We don't have to have this particular sorting decision, we just have
to have *some* unique sorting order. In particular, if we want to say
that two interval values are not equal, we have to be able to say which
one is less. For instance, "compare the months first and only if equal
compare the seconds" would work fine from the point of view of btree.
It's just that that leads to a sort order that users will probably not
like very much.

One way to do comparisons is to use a mapping f(m,s) => R and compare
(m1,s1) and (m2,s2) by comparing f(m1,s1) and f(m2,s2) and break ties
by comparing say m1 and m2. This will work as long as f(m,s1) = f(m,s2)
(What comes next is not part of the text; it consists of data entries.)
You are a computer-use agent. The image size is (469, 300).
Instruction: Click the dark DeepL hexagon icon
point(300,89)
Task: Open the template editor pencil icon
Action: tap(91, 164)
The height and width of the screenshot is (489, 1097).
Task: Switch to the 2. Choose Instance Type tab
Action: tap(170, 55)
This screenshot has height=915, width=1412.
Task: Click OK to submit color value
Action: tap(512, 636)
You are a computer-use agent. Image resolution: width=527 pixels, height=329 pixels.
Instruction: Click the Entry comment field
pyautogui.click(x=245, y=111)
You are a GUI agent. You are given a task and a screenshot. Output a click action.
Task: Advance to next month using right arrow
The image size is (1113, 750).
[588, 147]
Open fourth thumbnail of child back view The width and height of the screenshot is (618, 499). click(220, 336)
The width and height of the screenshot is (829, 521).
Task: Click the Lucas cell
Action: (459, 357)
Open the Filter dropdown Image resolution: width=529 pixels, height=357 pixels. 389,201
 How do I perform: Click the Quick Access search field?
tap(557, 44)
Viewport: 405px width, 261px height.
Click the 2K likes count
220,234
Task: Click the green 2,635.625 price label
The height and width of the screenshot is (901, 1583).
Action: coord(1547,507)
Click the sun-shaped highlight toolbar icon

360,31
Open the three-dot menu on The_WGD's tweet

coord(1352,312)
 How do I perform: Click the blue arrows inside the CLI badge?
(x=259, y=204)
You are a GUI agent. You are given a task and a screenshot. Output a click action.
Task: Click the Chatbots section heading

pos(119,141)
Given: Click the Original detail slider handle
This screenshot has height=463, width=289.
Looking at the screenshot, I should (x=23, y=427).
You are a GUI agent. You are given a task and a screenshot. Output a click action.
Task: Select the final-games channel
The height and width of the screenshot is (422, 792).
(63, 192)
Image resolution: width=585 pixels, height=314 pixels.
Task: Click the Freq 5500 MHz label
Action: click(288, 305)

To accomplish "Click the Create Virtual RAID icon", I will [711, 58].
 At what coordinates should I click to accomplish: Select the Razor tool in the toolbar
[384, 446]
implies s1 = s2. It will probably be desirable to use a subset of these
mappings where f(m,s) = g(m) + h(s). In fact the current system uses
this with g(m) = 30*24*60*60*m and h(s) = s (but without the tiebreak
that compares m values). Because of the way intervals work, I think
you want to use an ordering generated like that you want to use
something of the form f(m,s) = C1*m + C2*s. I also think that treating
a month as 30 days and having round numbers is better than using
something like 1/12 a solar year in seconds. So I think the best plan
is to do things as they are now, except for adding a tie breaker just
using months or seconds for when both intervals give the same number of
seconds when treating months as 30 days, but have a different number of
months.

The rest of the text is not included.